Try describing this in your own way,
this phrase is overused.
he must be a very good friend if he inspired you to write about him.
I think you’ve done a good job describing your friend. I like that you aren’t afraid to end the poem so abruptly.
Tell me more. I know this says alot but i’ll bet you have more in you. I like what i have seen but it could be longer and more descriptive. THANKS SANDI
I think it’s cute but i don’t think that i got a good picture of him. If you really know him, you should be able to describe him fuller. What does he look like? How much does he love anime? Don’t tell, show. Show with your words. That’s the best writing advice i ever recieved. <3 ames plaza.
I like this, but it feels like just a beginning. I really want to know more, perhaps you could ponder upon your friend and come up with a few more verses so that we might see a picture of them and their traits with crisp clarity. Thanks for writing this. I really appreciate your idea with this poem.
~Melissa
This is really good i like it. it’s a description of that person. You did really good.

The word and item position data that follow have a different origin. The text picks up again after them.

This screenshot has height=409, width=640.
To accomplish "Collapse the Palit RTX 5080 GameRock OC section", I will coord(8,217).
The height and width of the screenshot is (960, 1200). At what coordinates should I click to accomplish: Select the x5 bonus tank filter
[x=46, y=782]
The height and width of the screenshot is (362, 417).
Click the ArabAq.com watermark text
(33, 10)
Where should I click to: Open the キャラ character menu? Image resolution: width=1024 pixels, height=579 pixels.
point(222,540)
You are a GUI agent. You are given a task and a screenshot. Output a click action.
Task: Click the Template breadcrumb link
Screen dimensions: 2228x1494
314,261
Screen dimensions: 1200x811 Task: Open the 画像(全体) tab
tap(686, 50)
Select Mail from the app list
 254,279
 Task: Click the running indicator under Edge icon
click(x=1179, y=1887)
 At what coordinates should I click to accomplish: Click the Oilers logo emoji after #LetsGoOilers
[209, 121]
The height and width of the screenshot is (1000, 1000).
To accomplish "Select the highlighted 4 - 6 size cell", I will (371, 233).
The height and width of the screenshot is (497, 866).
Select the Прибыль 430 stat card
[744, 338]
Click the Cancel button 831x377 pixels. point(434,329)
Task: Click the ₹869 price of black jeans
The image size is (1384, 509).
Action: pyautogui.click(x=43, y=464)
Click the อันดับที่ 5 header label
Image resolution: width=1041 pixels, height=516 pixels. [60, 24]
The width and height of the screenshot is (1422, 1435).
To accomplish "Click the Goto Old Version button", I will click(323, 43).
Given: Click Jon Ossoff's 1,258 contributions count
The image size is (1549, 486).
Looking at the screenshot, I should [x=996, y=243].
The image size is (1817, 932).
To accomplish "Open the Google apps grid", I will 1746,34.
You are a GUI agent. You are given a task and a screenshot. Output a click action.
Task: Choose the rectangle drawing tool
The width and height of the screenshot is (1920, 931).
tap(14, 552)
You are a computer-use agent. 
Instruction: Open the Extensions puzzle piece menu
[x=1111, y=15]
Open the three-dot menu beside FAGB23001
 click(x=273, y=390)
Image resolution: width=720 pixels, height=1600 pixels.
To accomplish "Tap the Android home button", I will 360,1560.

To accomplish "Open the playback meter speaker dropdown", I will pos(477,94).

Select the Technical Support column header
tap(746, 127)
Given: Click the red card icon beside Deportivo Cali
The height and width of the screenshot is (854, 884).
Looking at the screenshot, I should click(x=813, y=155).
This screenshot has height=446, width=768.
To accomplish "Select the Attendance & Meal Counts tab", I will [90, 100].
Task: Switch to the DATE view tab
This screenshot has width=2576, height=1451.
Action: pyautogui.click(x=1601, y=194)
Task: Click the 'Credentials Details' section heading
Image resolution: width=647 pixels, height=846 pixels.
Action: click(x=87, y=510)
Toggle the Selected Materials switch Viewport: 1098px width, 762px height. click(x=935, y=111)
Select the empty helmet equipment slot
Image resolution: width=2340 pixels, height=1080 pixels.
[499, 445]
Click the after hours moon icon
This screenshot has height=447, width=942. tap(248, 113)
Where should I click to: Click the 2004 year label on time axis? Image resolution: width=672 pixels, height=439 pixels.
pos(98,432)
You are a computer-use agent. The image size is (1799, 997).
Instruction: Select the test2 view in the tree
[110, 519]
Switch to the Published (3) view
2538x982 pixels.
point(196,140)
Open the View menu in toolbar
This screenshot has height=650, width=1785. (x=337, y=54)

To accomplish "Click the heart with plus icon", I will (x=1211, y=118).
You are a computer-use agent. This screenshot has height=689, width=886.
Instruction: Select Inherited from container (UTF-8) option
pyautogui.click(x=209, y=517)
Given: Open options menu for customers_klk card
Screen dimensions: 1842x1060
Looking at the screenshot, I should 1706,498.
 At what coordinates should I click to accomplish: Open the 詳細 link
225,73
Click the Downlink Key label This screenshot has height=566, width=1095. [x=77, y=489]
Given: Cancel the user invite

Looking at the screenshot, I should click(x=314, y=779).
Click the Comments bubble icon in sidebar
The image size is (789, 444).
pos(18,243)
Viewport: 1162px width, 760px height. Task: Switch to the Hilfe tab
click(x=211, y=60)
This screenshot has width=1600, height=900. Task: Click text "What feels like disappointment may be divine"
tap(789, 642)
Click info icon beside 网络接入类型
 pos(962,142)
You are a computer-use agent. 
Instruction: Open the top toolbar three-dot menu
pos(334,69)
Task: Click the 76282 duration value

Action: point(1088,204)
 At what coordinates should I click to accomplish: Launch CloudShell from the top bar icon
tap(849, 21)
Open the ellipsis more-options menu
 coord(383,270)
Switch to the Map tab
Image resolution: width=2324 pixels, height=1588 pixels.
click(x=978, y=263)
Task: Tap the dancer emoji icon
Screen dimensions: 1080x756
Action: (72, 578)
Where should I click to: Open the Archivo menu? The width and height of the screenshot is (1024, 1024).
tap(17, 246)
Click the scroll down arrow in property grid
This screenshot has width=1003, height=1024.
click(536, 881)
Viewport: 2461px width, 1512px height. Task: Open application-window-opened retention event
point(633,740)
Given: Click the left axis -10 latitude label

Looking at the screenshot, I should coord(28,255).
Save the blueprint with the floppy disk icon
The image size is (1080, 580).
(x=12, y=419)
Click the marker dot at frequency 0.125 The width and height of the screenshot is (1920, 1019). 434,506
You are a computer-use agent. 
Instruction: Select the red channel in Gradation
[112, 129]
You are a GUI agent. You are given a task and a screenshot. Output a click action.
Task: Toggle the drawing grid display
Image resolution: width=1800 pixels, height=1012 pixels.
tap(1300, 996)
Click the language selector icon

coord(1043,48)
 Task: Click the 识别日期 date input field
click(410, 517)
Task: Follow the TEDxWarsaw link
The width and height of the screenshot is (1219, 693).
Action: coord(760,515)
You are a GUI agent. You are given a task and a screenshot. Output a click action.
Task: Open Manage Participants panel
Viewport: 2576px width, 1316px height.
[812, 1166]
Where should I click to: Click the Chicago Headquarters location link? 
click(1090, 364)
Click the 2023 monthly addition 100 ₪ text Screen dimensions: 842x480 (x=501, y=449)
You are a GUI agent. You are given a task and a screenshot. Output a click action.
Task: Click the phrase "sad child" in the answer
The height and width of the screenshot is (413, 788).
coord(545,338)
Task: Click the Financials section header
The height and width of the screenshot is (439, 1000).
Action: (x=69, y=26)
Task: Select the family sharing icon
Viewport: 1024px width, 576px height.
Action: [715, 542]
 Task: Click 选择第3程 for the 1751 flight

It’s strange reading a poem about someone you don’t know. It’s just a small piece of them. I find it really hard to write about a person. Because there is so much to write. I really like your poem. It’s simple and it still says a lot.
I think that you could be a lot more descriptive about this person. As of now, I feel like you could be talking about my neighbor, my little brother, the guy who works at the corner store, that kid in my high school math class etc. Himself doesn’t seem to unique to me.
You start to hit on it when you say he has a love for cars and anime. What else about your friend should I know? THe rest of your poem could literally be about almost anyone.
So, yeah, be more specific with this one.